Gustaf Adolf Mankell wurde am 20. Mai 1812 in Christiansfeld in Dänemark geboren und starb am 23. März 1880 in Stockholm. Als Lehrer, Komponist, Interpret und Improvisator trug Mankell wesentlich dazu bei, eine moderne Orgeltradition in Schweden zu etablieren. Er wirkte viele Jahre als Organist an der St. Jakobskirche in Stockholm. Mankell schrieb zahlreiche Orgelwerke, komponierte aber auch Musik für Klavier, Kammermusik und einige geistliche Vokalwerke. 1841 wurde er zum Mitglied der Königlich Schwedischen Musikakademie gewählt. [...]
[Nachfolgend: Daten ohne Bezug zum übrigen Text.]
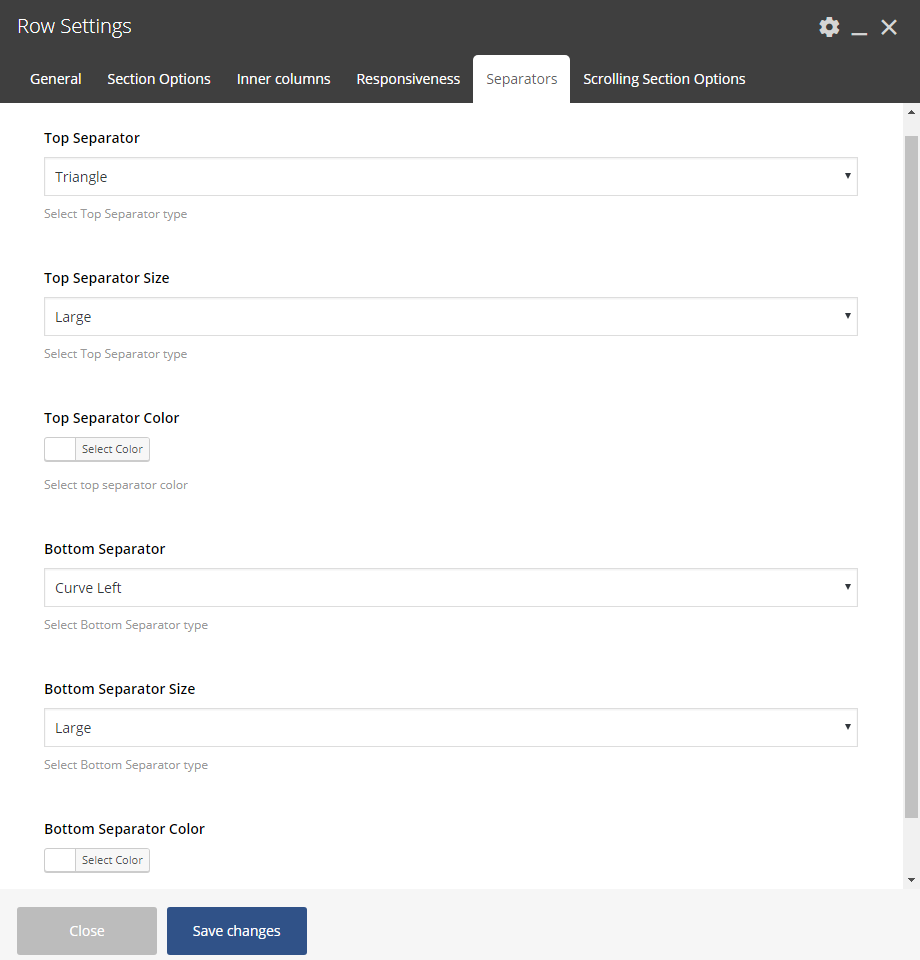The image size is (920, 960).
Task: Click the scrollbar down arrow
Action: [911, 879]
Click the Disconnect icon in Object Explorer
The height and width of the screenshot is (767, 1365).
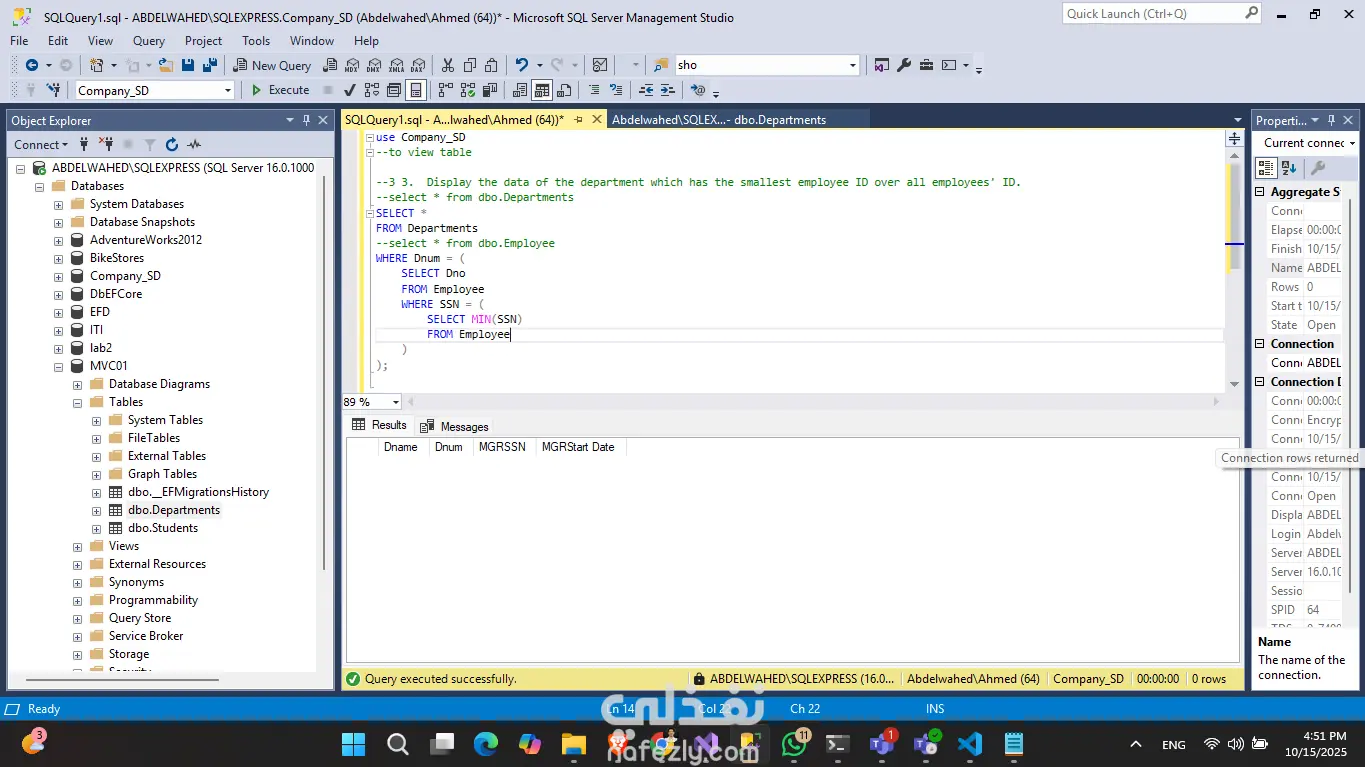(x=106, y=145)
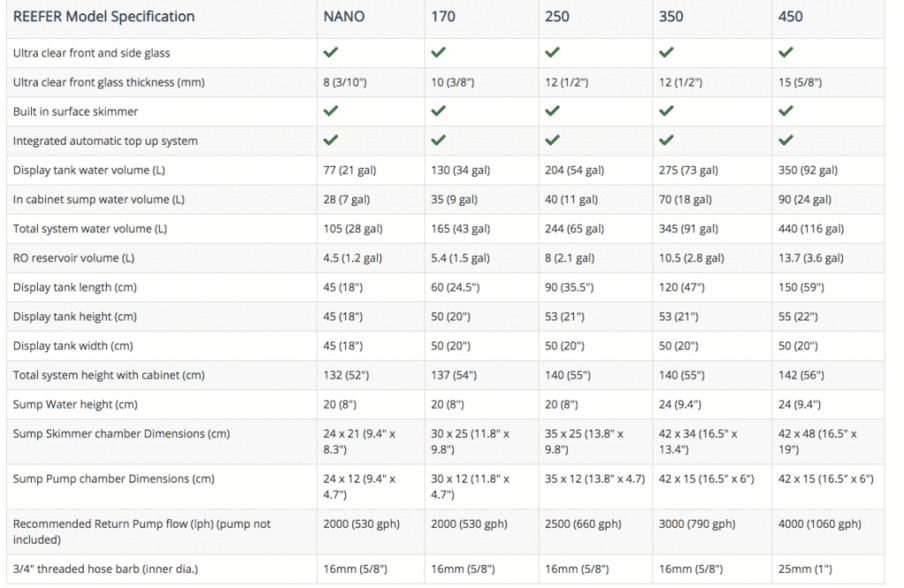Click the NANO automatic top up checkmark

click(x=331, y=140)
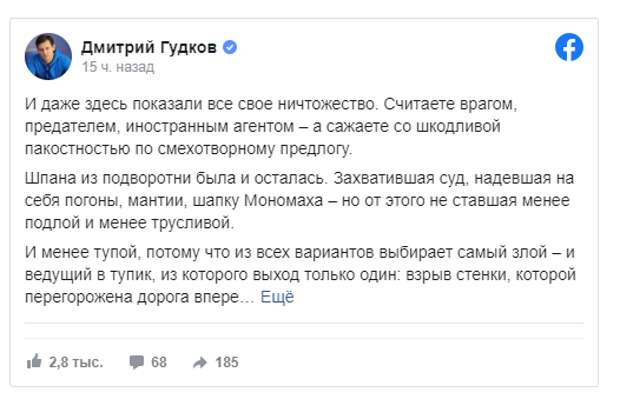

Orgelspiel ist typischerweise eine einsame Beschäftigung. Als eine Ausnahme bietet das schmale Repertoire an Werken für vier Hände Gelegenheiten zur musikalischen Zusammenarbeit mit Partnern. Für Gustaf Mankell erfüllte diese ansonsten eher randständige Gattung eine Reihe von wichtigen Funktionen. Zu einer Zeit, als große Teile des barocken und klassischen Repertoires in Stockholm noch nie zu hören gewesen waren, spielten seine Bearbeitungen für zwei Organisten eine wichtige Rolle, um sowohl Orchester- als auch Chorwerke für das heimische Publikum erfahrbar zu machen. Und unabhängig davon, ob das Spiel von zwei Organisten den Klang der Orgel tatsächlich über das hinaushebt, was ein einzelner Musiker zu leisten vermag, kam der Aufführung der Orgelduette eine gewisse Aura zu, die nützlich war, um solche Aufführungen beim Stockholmer Konzertpublikum beliebt zu machen. Mankells häufige Auftritte mit dem Domorganisten Carl Thorsell erlangten ein hohes Maß an Aufmerksamkeit in einer Stadt, in der Gelegenheiten, professionelle Orchestermusik zu hören, ein seltenes Gut blieben. Ein Höhepunkt der Zusammenarbeit der beiden Künstler war die Uraufführung von Franz Berwalds (1796-1868) gehaltvoller und gleichsam volkstümlicher Tondichtung En lantlig bröllopsfest („Eine ländliche Hochzeit“).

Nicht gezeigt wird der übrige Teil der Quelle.